Toutefois, j’insiste sur le fait que cela ne veut pas dire que les Canadiens doivent se sentir libres d’utiliser leurs ressources et ces numéros de téléphone et adresses de courriel pour rudoyer et intimider un sénateur, ou qui que ce soit d’ailleurs. Je le répète : que ce soit dans un gazouillis publié ou retransmis, dans une entrevue accordée aux médias, dans une lettre d’opinion ou un discours ou à un événement, ou que la demande vienne de parties intéressées, nous sommes fréquemment appelés à rendre des comptes pour nos votes, nos actes, nos discours ou notre inaction au Sénat, comme il se doit d’ailleurs. Cela fait partie intégrante de la démocratie, de nos privilèges et de nos obligations.

Je suis terriblement désolé que, dans ce cas, mes collègues se soient senties en danger. Cela ne devrait jamais se produire, et c’est inexcusable. Toutefois, chers collègues, tout cela n’a rien à voir avec la question de privilège. Il me semble que le débat que nous avons porte sur une façon de se comporter au Sénat lorsque la situation dégénère, comme cela arrive parfois dans une démocratie.

La démocratie peut être chaotique. Elle n’est pas toujours lisse, mais, honorables sénateurs, elle vaut bien mieux que son contraire. Nous voyons d’ailleurs ce qui se passe dans d’autres pays, Dieu nous garde d’en arriver là! Il vaut parfois mieux s’engager dans un débat animé et utiliser à l’occasion des mots qui dépassent ce qui pourrait être jugé acceptable, mais dans le feu de l’action, ces écarts font partie du processus démocratique.

S’il faut avoir un débat sur les nouveaux termes qui seraient inacceptables au Sénat, ayons-le. Si nous jugeons que les réseaux sociaux et d’autres modes de communication franchissent parfois les limites du discours haineux, il y a des dispositions dans le Code criminel qui traitent de ces choses. Honorables sénateurs, tout cela n’a rien à voir avec la question de privilège. Par contre, nous avons le droit de lancer ces débats et de modifier la Loi sur la radiodiffusion ou les dispositions législatives contre la propagande haineuse si nous jugeons qu’elles sont inefficaces.

Nous pouvons aussi débattre de la valeur artistique de la publication d’origine sur les réseaux sociaux. Même s’il est vrai que je ne suis pas graphiste, chers collègues, j’avoue que sur le coup, je n’ai pas vu la similitude que la sénatrice Batters a vue avec un avis de recherche, et je ne la vois toujours pas. Si la comparaison m’était venue à l’esprit, je peux vous assurer que je n’aurais pas « aimé » ce gazouillis et que je ne l’aurais pas republié, mais d’autres l’ont fait, et il est important de le souligner.

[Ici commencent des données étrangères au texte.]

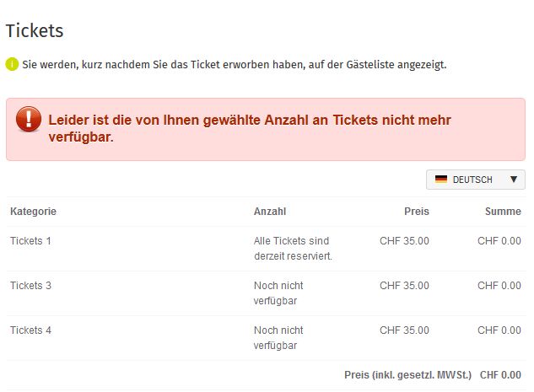Click the total price CHF 0.00
This screenshot has height=392, width=534.
pos(500,375)
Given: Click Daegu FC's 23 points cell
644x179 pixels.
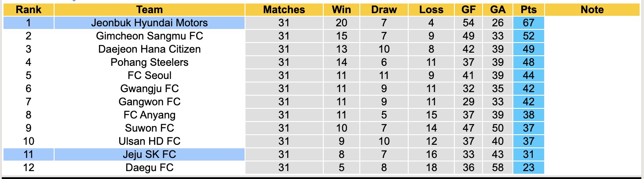Looking at the screenshot, I should point(528,168).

Sénatrice Clement, je vous remercie d’avoir admis que notre intention n’était pas de susciter la réaction dont vous avez fait l’objet, car vous avez tout à fait raison : ce n’était absolument pas notre intention. Cela dit, les conséquences effacent souvent l’intention. Je m’en veux terriblement de ce que vous avez vécu, vos employés et vous, et que vous vivez peut-être encore.

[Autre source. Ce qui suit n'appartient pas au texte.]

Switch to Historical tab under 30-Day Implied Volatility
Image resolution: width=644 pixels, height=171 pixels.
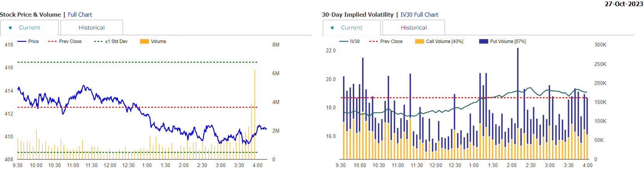(414, 28)
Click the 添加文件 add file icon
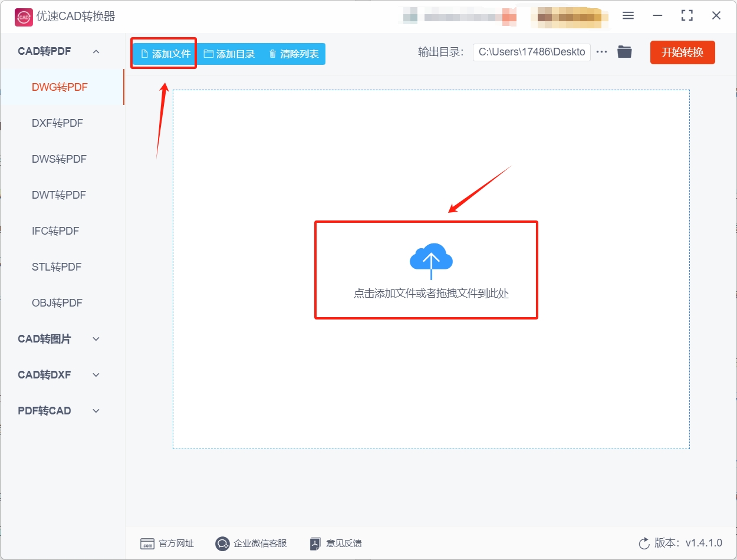Viewport: 737px width, 560px height. (x=144, y=53)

Il y a quelques années, mes propres employés ont dû appeler la Sécurité institutionnelle et la police d’Ottawa quand le numéro de mon bureau a été publié, accompagné d’un gros plan d’une de mes employées. Dans un message subséquent, on pouvait voir le dessin d’une pierre tombale portant le nom et la date de sa naissance de cette même employée. Quant à sa date de décès, elle correspondait à celle du lendemain. Certains gazouillis traitaient mes employés de réceptacle pour les déjections conservatrices. Voilà le genre de chose que nous devons endurer de la part du public.

Sénatrice Petitclerc, votre histoire m’a également touché. Je sais ce que c’est de devoir expliquer des choses horribles à son jeune fils. J’ai dû le faire avec mes deux fils au début de ma carrière au Sénat. Je me souviens des terribles brimades que mes jeunes enfants ont subies à cause de débats précipités qui se déroulaient au Sénat et des appels téléphoniques que mon épouse et moi recevions pour que nous allions chercher nos enfants de 9 et 12 ans à l’école. Je sais donc que ce n’est pas drôle.

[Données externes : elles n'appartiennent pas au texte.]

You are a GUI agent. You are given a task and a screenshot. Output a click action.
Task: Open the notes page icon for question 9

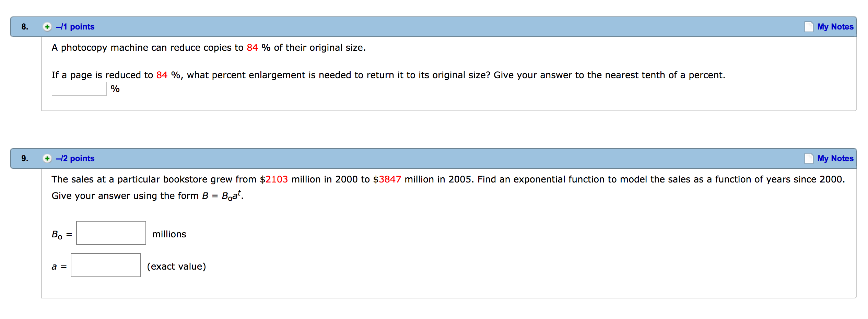coord(809,158)

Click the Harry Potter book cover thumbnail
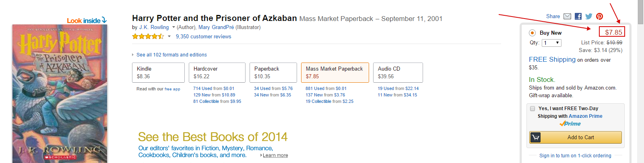[x=60, y=94]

Je ne dis pas cela pour minimiser le moindrement ce que vous avez ressenti ou ce que vous ressentez. Au contraire, j’ai de l’empathie pour vous et votre personnel et j’ai de l’empathie pour tous mes collègues en ce moment. Nous nous sentons probablement tous un peu plus secoués que d’habitude en raison des manifestations incessantes dans les rues, des coups de feu tirés dans les écoles et des cocktails Molotov qui sont lancés. C’est malheureusement l’ère de perturbation où nous vivons, et en tant que parlementaires, nous en faisons les frais.

J’ai de l’empathie pour les sénatrices Clement et Petitclerc. J’ai travaillé avec chacune de vous. J’ai le plus grand respect pour vous deux.

Cela dit, chers collègues, je ne m’excuserai pas d’encourager les Canadiens à discuter avec nous et à nous demander des comptes. C’est notre travail. C’est notre travail de rendre des comptes et d’en faire rendre aux autres lorsque nous sommes en désaccord, et le seul outil dont nous disposons à cet effet, c’est le discours public, qui passe par les diverses plateformes à notre disposition. Je mets en garde le Sénat contre l’instauration de mécanismes visant à dissuader ou à pénaliser ces appels à la reddition de comptes, qui constituent le fondement de notre système. La liberté d’expression est l’élément le plus essentiel de notre démocratie.

Cependant, ce que je peux faire et ce que je ferai maintenant, c’est me servir de mes fonctions et de ma tribune pour exhorter les Canadiens à engager un dialogue respectueux et civilisé. Ce n’est pas parce qu’on veut que nous rendions des comptes que quiconque au Sénat devrait être intimidé ou faire l’objet de propos racistes ou misogynes. Je le répète : je suis attristé qu’une telle chose soit arrivée dans ce cas-ci aux sénatrices Clement et Petitclerc. Je ne tolère pas et je ne tolérerai jamais un tel comportement à leur égard ou à l’égard de tout autre parlementaire ou, d’ailleurs, de n’importe quel Canadien. Merci.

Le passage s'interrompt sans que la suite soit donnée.